TASK STATEMENT: Copy out the rows starting with the line that contains "This screenshot has height=884, width=1271." and going on through the line that contains "point(98,143)", with no changes, and give nothing else.

>> BEGIN INPUT MATERIAL

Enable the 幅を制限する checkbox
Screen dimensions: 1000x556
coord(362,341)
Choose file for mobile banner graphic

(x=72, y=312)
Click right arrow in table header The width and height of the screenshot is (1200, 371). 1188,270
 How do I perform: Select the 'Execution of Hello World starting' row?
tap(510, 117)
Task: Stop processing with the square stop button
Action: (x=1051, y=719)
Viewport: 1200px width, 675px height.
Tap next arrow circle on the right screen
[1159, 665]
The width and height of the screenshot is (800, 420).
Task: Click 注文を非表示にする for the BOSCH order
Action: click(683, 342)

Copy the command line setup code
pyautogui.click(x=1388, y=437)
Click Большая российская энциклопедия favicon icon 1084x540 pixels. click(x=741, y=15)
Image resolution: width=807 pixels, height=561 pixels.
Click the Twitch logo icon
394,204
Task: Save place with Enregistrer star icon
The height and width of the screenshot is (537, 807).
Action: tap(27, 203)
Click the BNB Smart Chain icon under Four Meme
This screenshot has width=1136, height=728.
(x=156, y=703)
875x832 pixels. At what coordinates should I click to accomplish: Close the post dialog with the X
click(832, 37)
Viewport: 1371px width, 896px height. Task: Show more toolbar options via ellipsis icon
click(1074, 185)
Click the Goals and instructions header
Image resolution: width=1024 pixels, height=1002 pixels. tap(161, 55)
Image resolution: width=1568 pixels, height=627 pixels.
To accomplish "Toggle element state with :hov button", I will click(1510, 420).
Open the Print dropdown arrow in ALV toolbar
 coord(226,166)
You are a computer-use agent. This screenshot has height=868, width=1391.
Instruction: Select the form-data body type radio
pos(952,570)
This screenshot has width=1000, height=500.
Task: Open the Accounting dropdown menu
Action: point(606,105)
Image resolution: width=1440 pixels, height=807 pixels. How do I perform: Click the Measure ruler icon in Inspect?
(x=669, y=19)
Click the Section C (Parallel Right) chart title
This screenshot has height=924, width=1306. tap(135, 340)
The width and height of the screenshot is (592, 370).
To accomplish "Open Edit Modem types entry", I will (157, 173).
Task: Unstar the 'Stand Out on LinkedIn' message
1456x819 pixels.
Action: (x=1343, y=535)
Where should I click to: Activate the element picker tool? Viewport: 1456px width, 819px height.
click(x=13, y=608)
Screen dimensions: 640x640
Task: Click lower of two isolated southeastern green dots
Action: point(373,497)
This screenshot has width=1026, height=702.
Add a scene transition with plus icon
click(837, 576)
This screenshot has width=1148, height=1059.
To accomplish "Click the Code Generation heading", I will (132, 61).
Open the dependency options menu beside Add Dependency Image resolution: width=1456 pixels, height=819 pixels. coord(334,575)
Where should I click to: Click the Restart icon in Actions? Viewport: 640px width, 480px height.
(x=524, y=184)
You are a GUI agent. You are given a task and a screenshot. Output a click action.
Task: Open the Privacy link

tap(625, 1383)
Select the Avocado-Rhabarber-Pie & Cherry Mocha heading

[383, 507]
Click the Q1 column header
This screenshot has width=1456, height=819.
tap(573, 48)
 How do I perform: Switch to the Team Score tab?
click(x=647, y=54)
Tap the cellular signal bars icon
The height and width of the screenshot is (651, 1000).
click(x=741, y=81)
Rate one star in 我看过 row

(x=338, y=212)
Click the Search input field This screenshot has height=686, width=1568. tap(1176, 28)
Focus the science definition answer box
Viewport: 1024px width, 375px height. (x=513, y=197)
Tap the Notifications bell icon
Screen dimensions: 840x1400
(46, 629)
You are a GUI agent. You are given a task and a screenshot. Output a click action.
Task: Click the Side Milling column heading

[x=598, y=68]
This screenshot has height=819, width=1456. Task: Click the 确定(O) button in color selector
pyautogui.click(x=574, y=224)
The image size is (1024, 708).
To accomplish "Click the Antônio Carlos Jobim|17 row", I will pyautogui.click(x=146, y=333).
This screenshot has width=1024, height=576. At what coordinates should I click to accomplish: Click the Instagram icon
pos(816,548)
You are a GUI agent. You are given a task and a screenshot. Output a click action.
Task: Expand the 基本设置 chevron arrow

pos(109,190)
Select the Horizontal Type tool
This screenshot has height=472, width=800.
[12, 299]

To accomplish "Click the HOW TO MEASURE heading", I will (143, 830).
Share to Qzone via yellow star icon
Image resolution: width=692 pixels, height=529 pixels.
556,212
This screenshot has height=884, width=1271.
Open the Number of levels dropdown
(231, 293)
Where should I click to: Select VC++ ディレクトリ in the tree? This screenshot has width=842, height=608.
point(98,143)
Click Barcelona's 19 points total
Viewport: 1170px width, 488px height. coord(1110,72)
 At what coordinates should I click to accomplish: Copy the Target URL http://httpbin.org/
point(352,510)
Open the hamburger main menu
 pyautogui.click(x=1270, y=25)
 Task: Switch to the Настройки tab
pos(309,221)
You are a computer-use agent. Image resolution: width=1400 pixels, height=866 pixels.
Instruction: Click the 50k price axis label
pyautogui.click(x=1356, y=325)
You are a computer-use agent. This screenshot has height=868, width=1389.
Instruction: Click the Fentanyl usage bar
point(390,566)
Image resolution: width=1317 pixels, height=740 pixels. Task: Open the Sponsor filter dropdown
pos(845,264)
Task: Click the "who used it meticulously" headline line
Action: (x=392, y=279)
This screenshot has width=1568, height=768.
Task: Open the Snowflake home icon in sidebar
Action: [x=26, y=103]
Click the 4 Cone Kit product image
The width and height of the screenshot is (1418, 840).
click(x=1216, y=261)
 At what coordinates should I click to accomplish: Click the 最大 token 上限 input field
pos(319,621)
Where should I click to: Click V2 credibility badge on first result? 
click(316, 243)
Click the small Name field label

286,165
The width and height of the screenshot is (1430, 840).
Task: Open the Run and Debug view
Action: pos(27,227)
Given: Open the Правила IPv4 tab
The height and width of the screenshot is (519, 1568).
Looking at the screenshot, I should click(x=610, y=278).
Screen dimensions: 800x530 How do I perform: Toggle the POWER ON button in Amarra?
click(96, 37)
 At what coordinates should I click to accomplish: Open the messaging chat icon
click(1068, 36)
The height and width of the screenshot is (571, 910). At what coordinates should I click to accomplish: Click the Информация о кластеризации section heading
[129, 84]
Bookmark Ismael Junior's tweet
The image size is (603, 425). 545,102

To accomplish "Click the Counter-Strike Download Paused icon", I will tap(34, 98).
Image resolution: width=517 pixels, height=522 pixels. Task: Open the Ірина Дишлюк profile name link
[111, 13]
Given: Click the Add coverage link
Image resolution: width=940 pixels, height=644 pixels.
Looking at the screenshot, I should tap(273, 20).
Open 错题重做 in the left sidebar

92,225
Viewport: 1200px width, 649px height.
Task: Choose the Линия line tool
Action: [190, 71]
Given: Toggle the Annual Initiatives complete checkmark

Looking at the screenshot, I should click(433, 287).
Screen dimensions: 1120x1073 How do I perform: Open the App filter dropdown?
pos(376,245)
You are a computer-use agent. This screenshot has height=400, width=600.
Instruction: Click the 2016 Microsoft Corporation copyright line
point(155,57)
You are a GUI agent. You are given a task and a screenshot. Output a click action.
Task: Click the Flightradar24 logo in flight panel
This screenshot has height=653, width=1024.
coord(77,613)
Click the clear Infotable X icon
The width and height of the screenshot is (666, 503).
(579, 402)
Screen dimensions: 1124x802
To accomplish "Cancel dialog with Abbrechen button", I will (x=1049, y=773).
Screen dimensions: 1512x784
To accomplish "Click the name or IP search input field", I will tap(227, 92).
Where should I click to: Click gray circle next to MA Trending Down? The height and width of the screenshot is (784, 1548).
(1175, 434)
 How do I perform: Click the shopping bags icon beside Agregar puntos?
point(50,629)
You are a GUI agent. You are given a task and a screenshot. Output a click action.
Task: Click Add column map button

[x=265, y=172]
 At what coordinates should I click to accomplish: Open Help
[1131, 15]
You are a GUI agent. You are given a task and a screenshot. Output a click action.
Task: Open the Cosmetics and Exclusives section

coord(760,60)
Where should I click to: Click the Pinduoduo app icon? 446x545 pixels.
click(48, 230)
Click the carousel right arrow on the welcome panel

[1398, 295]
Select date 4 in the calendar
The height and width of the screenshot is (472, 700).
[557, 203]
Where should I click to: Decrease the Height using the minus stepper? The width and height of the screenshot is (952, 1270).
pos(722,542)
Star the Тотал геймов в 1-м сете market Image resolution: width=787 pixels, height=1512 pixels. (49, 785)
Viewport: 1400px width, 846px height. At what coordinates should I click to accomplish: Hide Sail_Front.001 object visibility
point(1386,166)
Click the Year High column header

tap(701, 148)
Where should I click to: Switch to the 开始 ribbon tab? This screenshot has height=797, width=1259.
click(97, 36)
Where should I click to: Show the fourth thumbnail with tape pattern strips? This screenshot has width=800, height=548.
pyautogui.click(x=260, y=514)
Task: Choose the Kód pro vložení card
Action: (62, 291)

>> END INPUT MATERIAL

SOLUTION TO THE EXERCISE:
This screenshot has height=884, width=1271.
Open the Number of levels dropdown
(231, 293)
Where should I click to: Select VC++ ディレクトリ in the tree? This screenshot has width=842, height=608.
point(98,143)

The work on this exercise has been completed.